Results and Conclusions
In the steps above, you chose the default options to train and build an object detection model. In addition to the data set used, these choices you make can impact the accuracy and speed of the trained object detection model. Compare and analyze the results of three different models built and tested to determine which model provides the most accurate results and performs the best which helps make the most informed decision that could speed up and improve the quality control process.
- Fast R-CNN: This convolutional neural network is highly accurate for locating object bounding boxes in both images and videos. It generates a TensorRT asset by default.

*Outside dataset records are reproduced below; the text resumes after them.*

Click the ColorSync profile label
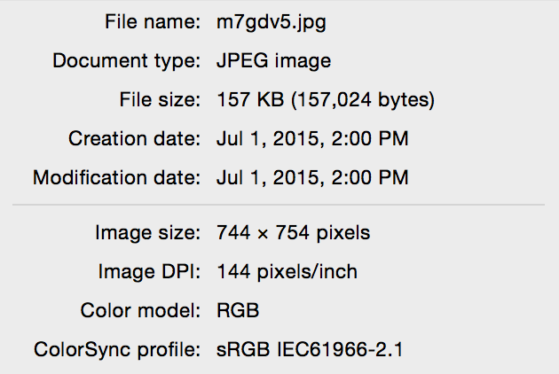 pos(117,350)
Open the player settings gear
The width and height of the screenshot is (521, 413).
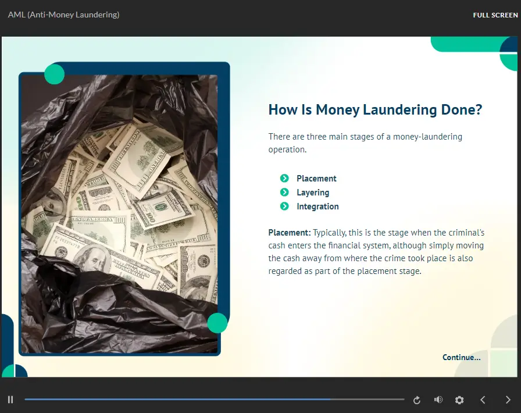(459, 400)
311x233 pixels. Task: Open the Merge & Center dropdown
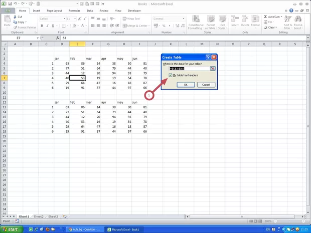click(x=149, y=26)
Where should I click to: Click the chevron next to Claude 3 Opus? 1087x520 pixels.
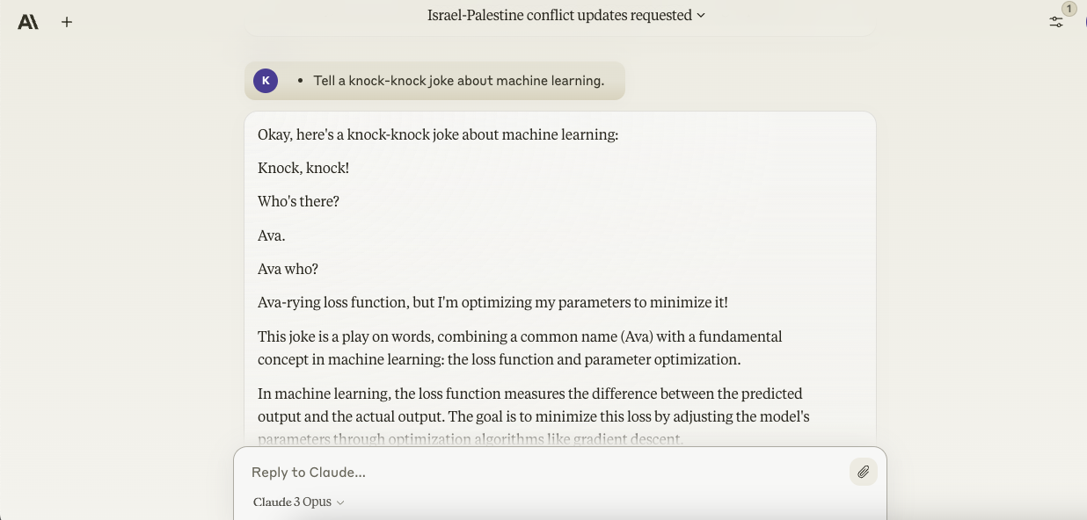pyautogui.click(x=340, y=502)
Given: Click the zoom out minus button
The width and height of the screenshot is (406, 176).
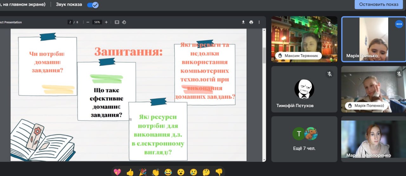Looking at the screenshot, I should 88,22.
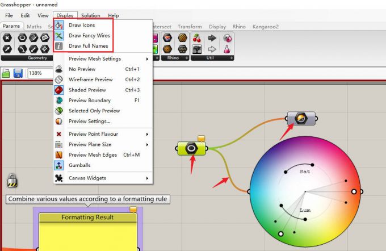386x251 pixels.
Task: Toggle Draw Icons option
Action: point(82,26)

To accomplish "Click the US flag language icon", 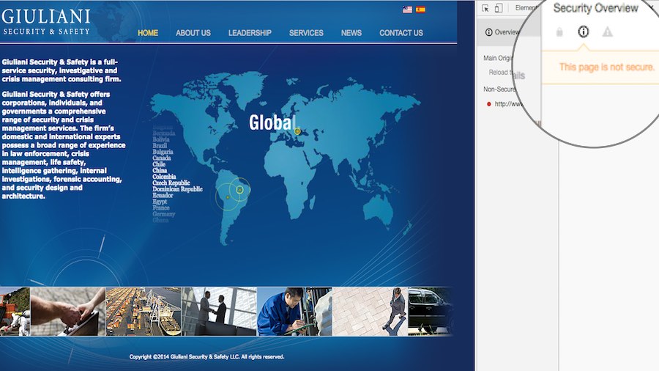I will [x=407, y=10].
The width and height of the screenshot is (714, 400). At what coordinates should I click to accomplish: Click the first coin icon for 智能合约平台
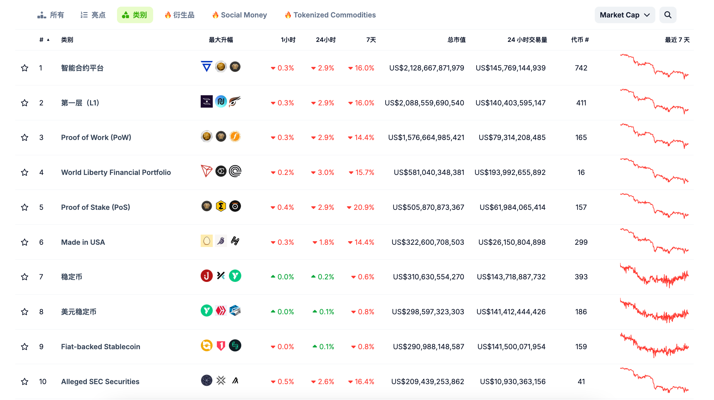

After applying this model to the 4x4With20Nondefect_ForTEST data set, the results were much better than the model generated with the default options. The original model was able to successfully detect 14 out of 16 defects in the images in the data set and this model was able to detect all 16.
- Detectron: This approach is a priori the best for object detection and segmentation of small objects. It generates accurate but large models.
After applying this model to 4x4With20Nondefect_ForTEST data set, the results were a little worse than expected. The original data set model was able to successfully find 8 out of 16 defects in the images and the data set model to which auto label was applied was able to successfully detect 11. The lower accuracy rate is probably because this model is more oriented to object segmentation.
- YOLO: This is optimized for speed but can be less accurate. It generates smaller models that work well for FPGA and embedded devices.
After applying this model to 4x4With20Nondefect_ForTEST data set, the results were a little worse than expected. The original data set model was able to successfully find 10 out of 16 defects in the images and the data set model to which auto label was applied was able to successfully detect 12.
IBM Maximo Visual Inspection can help detect defects on steel plate surfaces as part of the automated manufacturing process to maximize the efficiency and effectiveness of the quality inspection processes. We look forward to hearing how you use it in your work.